Collaboration Policy: 
You are allowed to discuss problems in groups, but you must write all your solutions and code individually, 
on your own. All collaborators with whom problems were discussed must be listed in your PDF submission. 
1 
2 CIS 520: Machine Learning, Spring 2020, Problem Set 4 
1. (20 points) Principal Component Analysis. In this exercise, you are provided part of the MNIST 
digit data set, containing 3,600 images of handwritten digits (data is provided in X_train.mat). Each 
example is a 28 × 28 grayscale image, leading to 784 pixels. These images correspond to 3 different 
digits (’3’, ’6’, and ’9’), although you do not have the labels for them. You will perform PCA in an 
unsupervised manner. 
(a) To get familiar with what the data looks like, generate the last example (the 3, 600th row of 
X_train) as an image. Provide your code and the resulting image. (Hint: You can reshape 
the data back into a 28 × 28 image using reshape in MATLAB, and you can use imagesc and 
colormap gray to see the picture. Make sure you are able to get the picture to face the right 
way, which should look like a ”9”.) 
(b) Run PCA on the data. You can use the built-in pca function in MATLAB. (Reminder: Make sure 
you understand the MATLAB function you used, especially whether the function standardizes the 
data set before running PCA. Make sure that the data is mean-centered.) Just like in the previous 
part, generate the first principal component vector as an image. Repeat for the second and third. 

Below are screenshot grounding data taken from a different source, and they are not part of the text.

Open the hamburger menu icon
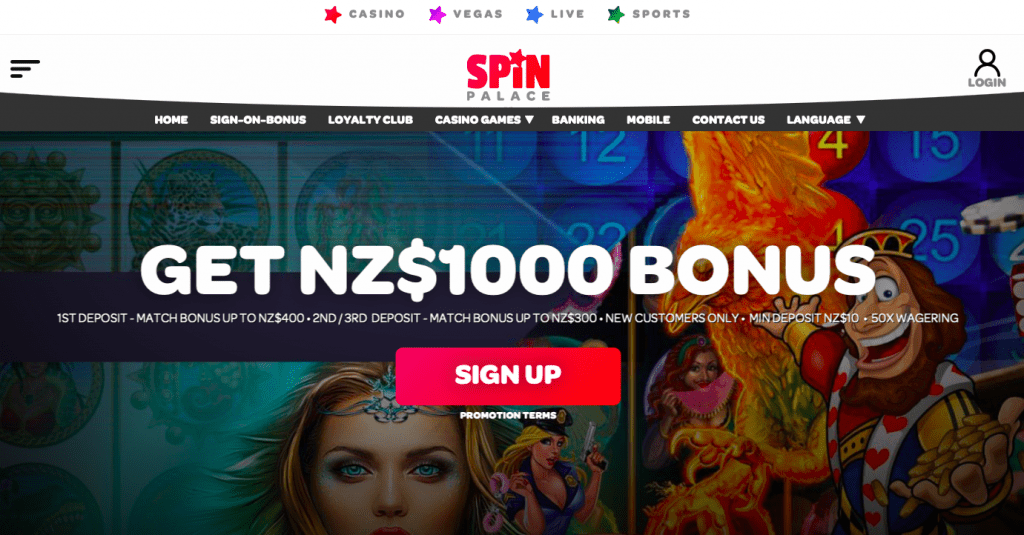This screenshot has width=1024, height=535. pos(25,69)
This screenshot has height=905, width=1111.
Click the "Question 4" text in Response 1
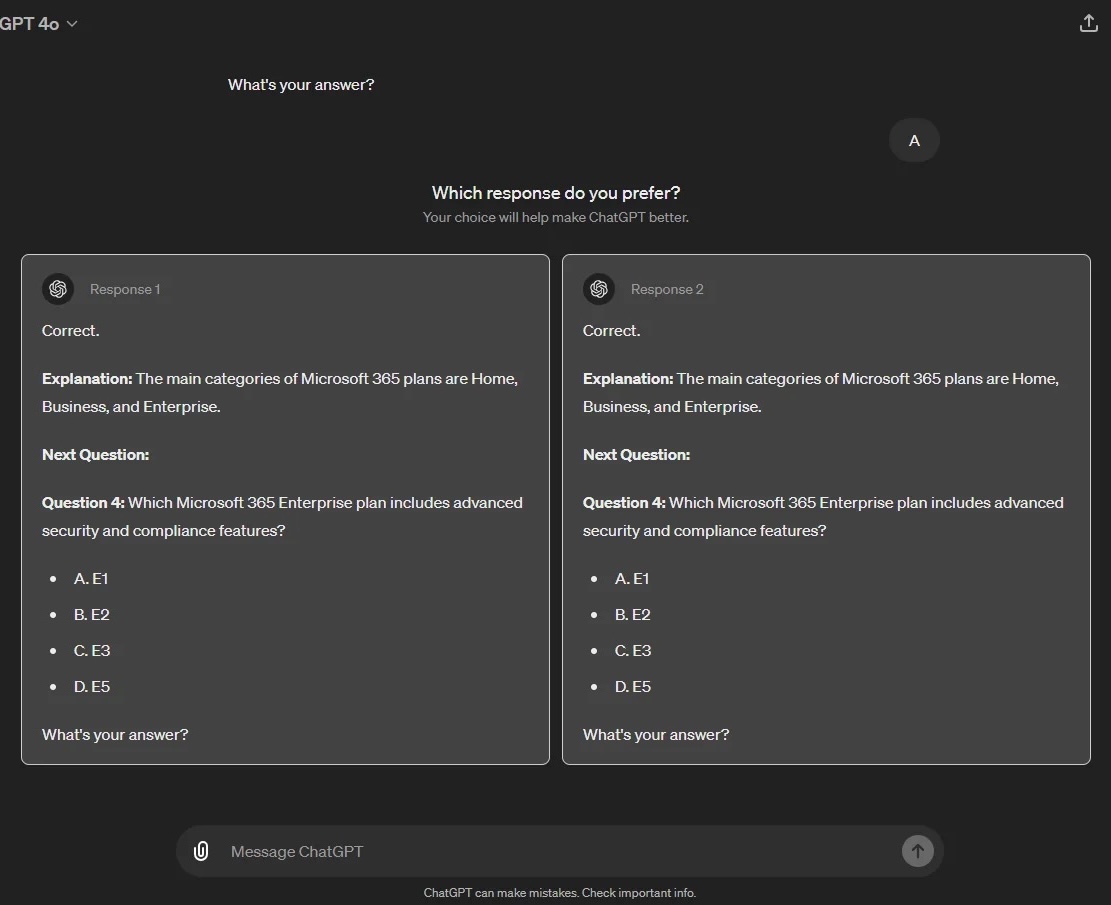click(x=83, y=503)
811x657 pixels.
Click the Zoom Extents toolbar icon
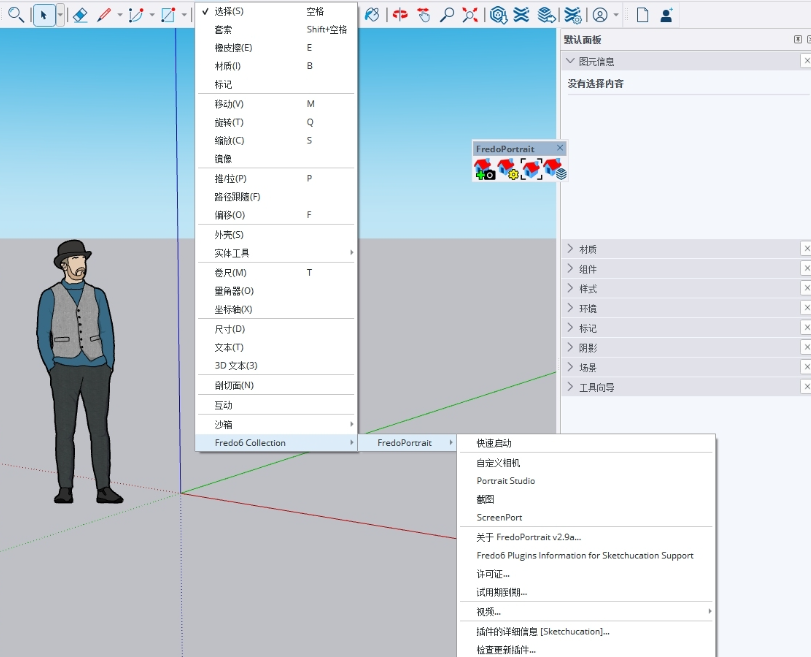[x=469, y=15]
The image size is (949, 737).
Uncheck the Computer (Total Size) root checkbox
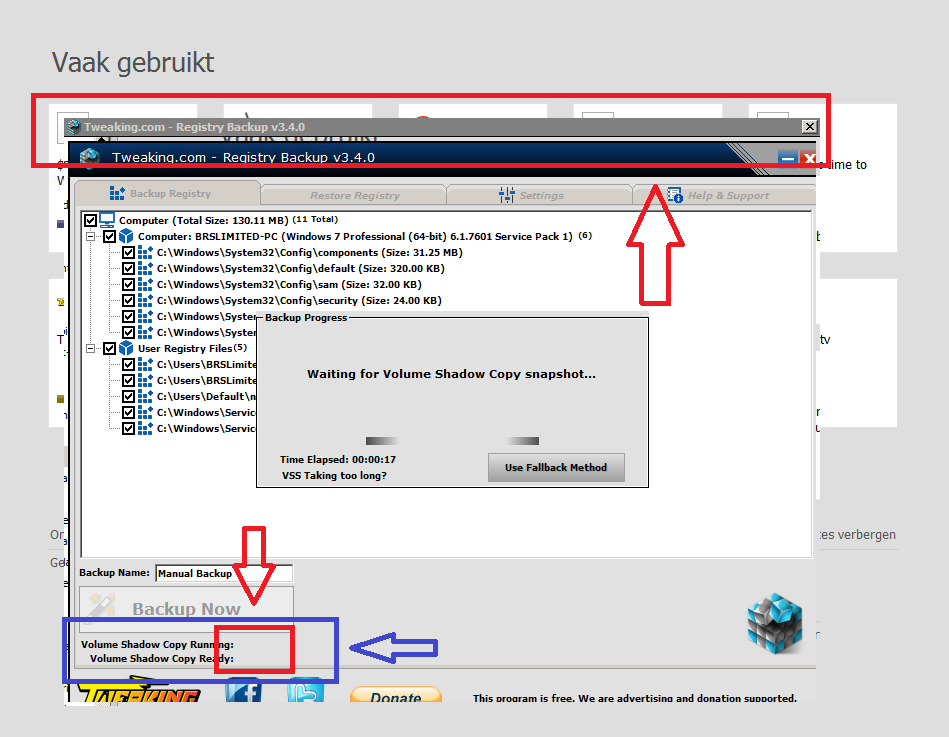(91, 220)
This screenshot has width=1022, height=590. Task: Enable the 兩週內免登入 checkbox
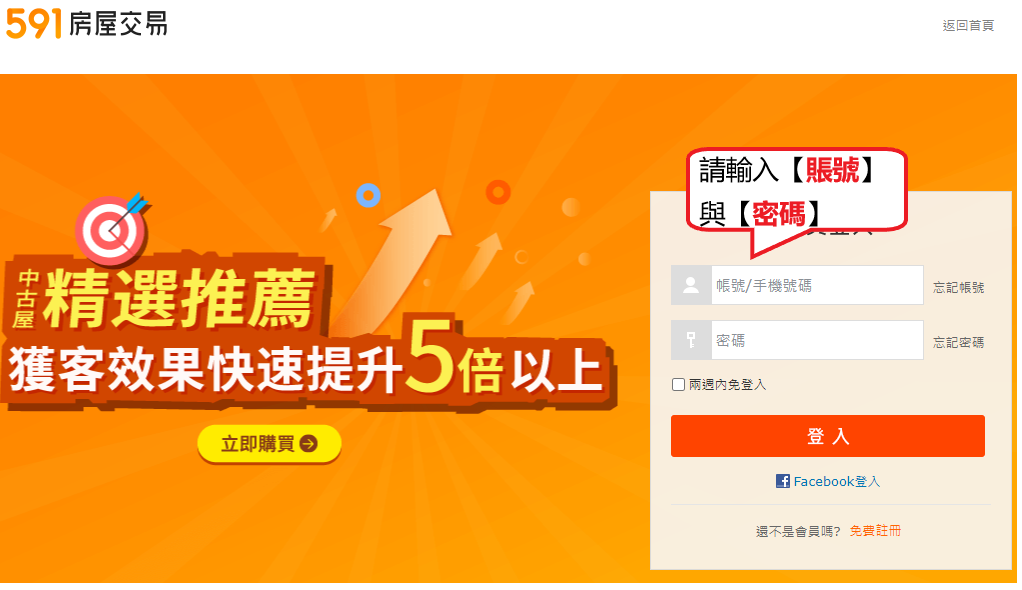coord(679,385)
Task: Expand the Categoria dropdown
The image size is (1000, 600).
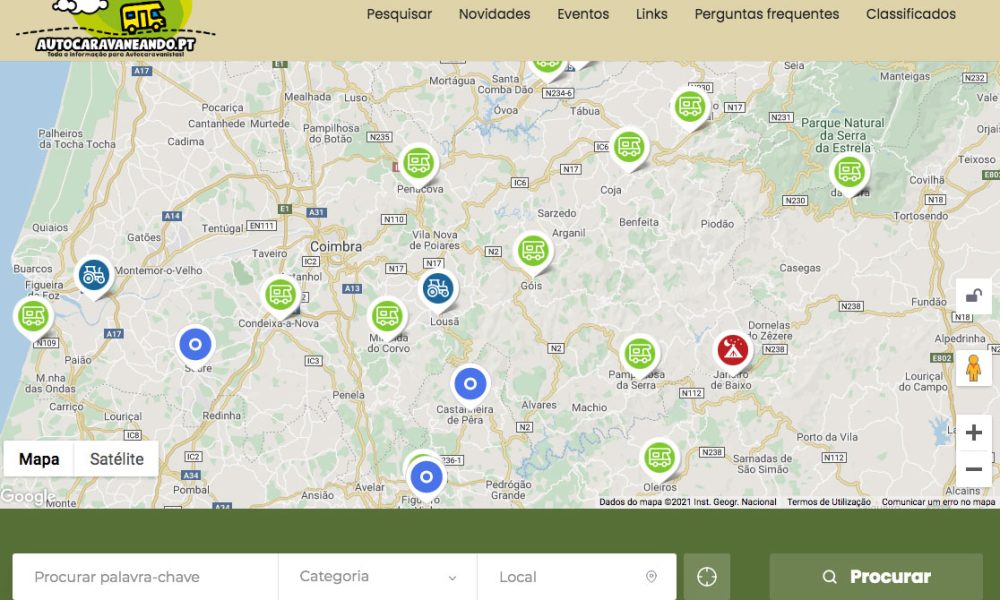Action: [377, 577]
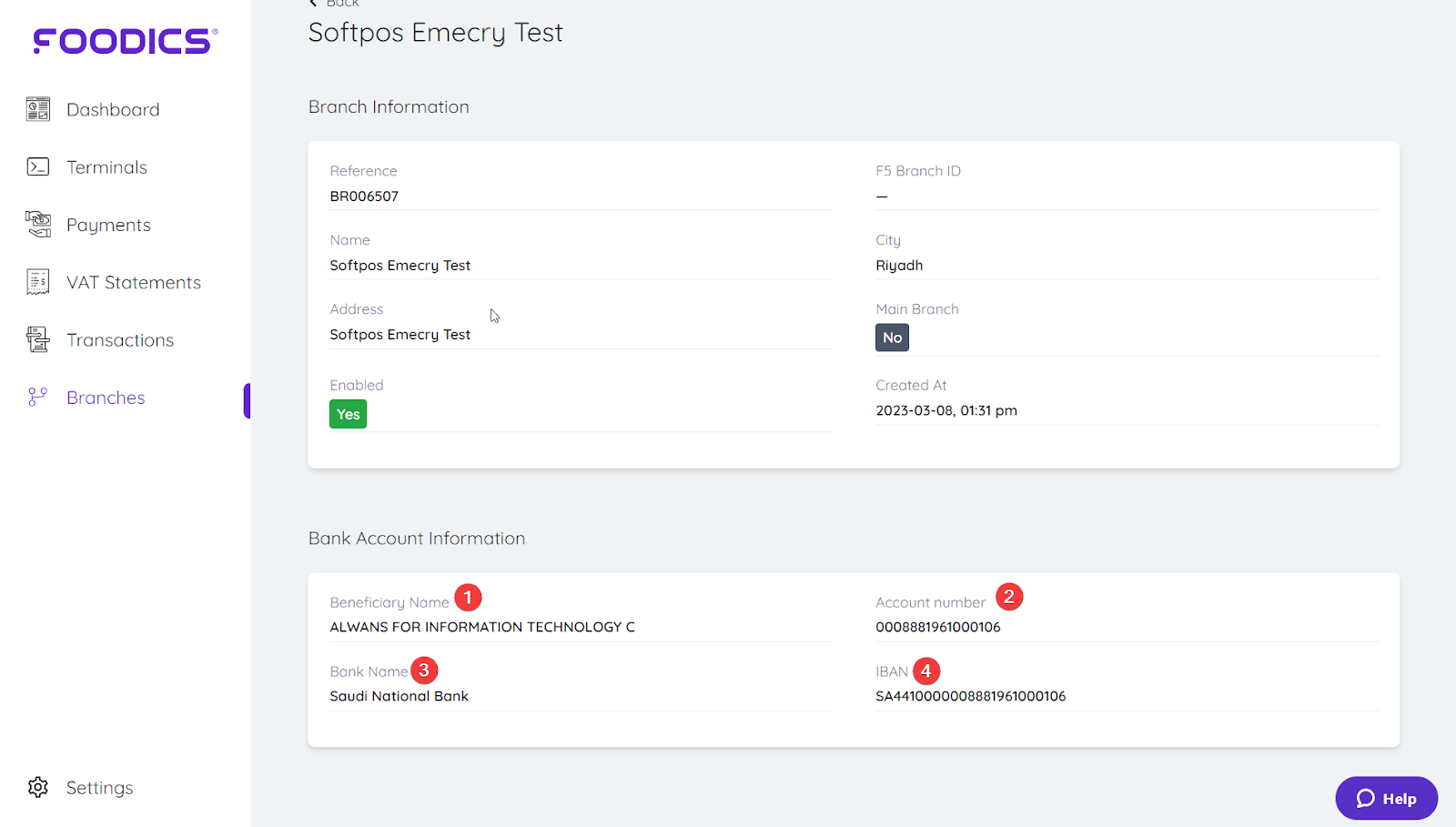Click the green Yes enabled badge

tap(348, 414)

Do these images make sense? Explain. 
(c) Create a 2D scatter plot showing all the data points projected in the first 2 PC dimensions, 
clearly labeling your axes. Make sure the data points are mean-centered before projecting onto 
the principal components. Now create a similar plot showing the same data points projected in 
the 100th and 101st PC dimensions. What do you observe? Can you explain why you might 
expect this? 
(d) Graph the (in-sample) fractional reconstruction accuracy as a function of the number of principal 
components that are included. Also give a table listing the number of principal components 
needed to achieve each of 90%, 80%, 70%, 60%, 50%, 40%, 30%, 20%, and 10% reconstruction 
accuracy (i.e., to explain X% of the variance). 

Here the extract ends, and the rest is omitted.